After a member dies unexpectedly, families may be unaware that they can receive legal compensation for final expenses and other losses. North Carolina hears wrongful death cases when evidence may show that negligence caused the fatality.
These are the most common type of wrongful death incidents that result from lack of care by the responsible person.
Motor vehicle accidents
According to data from the Insurance Institute for Highway Safety, North Carolina averages nearly 1,400 auto accident fatalities every year. Some of these incidents may constitute wrongful death if the collision resulted from a defective automobile, driving under the influence, road damage, distracted driving, reckless driving or speeding.

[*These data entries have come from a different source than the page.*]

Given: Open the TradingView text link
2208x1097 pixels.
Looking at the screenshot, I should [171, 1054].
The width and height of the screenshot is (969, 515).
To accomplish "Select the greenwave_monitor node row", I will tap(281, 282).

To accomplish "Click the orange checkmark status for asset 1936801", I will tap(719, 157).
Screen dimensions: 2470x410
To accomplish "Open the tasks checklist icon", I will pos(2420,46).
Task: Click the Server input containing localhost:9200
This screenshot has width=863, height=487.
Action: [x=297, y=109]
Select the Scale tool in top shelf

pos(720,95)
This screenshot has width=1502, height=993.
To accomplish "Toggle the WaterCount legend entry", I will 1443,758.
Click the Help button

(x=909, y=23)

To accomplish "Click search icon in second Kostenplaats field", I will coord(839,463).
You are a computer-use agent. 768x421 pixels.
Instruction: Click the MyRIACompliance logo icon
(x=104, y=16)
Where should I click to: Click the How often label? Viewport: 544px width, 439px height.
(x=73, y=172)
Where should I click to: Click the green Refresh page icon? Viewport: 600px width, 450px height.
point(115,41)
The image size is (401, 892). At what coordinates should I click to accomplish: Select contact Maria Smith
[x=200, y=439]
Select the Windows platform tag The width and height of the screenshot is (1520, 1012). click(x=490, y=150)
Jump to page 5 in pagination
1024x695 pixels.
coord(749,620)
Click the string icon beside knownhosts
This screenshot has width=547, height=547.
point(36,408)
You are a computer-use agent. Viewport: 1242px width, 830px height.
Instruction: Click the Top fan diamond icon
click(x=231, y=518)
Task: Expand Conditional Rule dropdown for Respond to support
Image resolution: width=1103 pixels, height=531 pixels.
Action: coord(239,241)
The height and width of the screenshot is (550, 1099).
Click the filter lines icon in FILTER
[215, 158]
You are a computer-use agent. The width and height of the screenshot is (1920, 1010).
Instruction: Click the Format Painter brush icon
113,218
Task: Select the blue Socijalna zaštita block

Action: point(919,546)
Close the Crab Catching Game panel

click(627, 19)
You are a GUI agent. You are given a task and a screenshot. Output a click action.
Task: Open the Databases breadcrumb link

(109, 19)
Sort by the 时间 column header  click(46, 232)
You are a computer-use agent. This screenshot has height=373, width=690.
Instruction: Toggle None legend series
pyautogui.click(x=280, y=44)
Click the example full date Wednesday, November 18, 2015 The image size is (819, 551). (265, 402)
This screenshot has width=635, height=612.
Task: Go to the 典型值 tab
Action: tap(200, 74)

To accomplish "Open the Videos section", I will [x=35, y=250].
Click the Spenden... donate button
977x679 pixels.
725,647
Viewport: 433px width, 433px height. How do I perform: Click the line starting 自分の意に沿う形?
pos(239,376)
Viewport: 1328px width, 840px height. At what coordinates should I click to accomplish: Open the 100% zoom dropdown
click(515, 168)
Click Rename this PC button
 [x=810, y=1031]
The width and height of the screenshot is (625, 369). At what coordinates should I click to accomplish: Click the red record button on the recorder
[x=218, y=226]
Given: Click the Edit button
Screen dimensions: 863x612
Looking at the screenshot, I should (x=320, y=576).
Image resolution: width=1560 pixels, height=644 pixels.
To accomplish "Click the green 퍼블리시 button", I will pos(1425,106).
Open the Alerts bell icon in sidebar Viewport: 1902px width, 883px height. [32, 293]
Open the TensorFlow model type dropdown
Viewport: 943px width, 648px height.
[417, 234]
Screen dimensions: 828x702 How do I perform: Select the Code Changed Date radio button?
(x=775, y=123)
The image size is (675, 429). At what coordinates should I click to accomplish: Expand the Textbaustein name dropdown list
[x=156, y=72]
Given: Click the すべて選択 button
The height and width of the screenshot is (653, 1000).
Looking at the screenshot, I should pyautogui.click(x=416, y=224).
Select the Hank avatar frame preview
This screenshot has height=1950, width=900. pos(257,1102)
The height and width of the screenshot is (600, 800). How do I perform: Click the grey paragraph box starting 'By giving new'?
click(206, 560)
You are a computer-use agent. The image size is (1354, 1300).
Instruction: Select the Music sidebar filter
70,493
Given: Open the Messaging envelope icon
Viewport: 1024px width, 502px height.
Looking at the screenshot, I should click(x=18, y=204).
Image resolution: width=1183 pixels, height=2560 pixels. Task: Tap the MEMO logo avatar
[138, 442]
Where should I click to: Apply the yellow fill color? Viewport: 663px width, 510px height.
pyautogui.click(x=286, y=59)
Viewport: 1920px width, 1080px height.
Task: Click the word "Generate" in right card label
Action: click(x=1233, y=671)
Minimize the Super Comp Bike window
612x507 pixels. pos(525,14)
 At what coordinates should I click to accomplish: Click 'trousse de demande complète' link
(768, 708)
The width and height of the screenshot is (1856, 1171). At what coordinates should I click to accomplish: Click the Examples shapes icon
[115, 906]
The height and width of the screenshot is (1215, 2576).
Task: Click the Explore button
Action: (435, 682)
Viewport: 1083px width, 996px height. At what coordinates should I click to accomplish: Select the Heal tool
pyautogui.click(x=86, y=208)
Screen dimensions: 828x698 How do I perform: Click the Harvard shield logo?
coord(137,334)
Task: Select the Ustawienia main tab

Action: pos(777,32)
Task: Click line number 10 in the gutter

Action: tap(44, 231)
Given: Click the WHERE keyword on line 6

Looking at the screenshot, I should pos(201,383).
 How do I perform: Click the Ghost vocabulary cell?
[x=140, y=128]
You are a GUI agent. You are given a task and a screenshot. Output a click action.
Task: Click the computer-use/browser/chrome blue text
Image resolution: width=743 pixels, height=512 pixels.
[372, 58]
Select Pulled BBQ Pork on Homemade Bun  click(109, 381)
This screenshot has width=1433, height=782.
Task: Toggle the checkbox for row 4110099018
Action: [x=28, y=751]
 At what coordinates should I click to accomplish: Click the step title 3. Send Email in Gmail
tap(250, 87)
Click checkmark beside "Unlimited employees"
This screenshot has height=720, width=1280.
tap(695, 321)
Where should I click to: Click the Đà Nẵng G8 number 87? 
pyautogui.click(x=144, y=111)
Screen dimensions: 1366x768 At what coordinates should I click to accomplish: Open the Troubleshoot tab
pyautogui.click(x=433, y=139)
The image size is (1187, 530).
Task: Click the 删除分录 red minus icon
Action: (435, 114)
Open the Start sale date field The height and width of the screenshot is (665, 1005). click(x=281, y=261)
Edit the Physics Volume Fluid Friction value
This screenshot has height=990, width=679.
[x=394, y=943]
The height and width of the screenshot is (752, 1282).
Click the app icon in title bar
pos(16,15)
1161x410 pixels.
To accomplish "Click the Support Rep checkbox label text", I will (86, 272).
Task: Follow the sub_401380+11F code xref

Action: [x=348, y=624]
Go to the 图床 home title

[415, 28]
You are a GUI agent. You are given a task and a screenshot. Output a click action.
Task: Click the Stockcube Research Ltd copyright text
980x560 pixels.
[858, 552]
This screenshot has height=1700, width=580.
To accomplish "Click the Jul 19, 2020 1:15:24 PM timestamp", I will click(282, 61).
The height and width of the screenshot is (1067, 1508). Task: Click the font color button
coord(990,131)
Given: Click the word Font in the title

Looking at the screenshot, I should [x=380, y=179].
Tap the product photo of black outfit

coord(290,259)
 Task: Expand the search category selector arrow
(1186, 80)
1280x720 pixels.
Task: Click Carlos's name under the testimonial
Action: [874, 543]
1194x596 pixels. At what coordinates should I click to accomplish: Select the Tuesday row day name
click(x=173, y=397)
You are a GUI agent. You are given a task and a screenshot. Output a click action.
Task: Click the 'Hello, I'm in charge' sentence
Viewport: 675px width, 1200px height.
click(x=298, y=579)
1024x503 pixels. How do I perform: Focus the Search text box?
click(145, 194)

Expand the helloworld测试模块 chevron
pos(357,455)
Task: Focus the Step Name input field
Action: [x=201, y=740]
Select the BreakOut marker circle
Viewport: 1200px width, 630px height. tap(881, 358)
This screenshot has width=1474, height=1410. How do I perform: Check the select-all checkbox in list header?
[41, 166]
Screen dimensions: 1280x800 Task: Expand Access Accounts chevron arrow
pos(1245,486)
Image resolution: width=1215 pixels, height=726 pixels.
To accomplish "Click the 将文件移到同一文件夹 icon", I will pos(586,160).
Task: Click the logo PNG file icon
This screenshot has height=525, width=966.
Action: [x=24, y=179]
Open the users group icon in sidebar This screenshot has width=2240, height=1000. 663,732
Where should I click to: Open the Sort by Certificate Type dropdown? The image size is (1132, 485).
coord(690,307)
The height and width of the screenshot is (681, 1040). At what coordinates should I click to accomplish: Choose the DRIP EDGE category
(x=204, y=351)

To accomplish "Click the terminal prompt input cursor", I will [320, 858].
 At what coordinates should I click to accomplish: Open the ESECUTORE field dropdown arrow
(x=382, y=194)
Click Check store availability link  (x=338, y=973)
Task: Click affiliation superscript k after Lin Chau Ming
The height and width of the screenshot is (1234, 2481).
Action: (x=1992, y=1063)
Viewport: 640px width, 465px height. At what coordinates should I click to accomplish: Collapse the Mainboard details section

Within this category, truck and motorcycle accidents are especially hazardous. The relative size and weight of trucks compared to passenger cars can result in catastrophic injuries. Motorcycle operators have limited protection from impact when involved in collisions with a large vehicle, also associated with a disproportionate number of fatalities.
As noted above, defective autos can result in fatal accidents. Other products with design or manufacturing defects can also result in wrongful death. Examples include toys, child care products, packaged foods, furniture and electronics.
Some wrongful death actions result from negligence by a doctor or health care provider. Medical malpractice may include birth injuries, failure to diagnose a health condition, incorrect diagnosis, prescription drug errors and surgical errors.
Families have two years to file a wrongful death lawsuit after a member dies in a negligent incident. The deceased person’s executor must file the lawsuit if he or she has a will.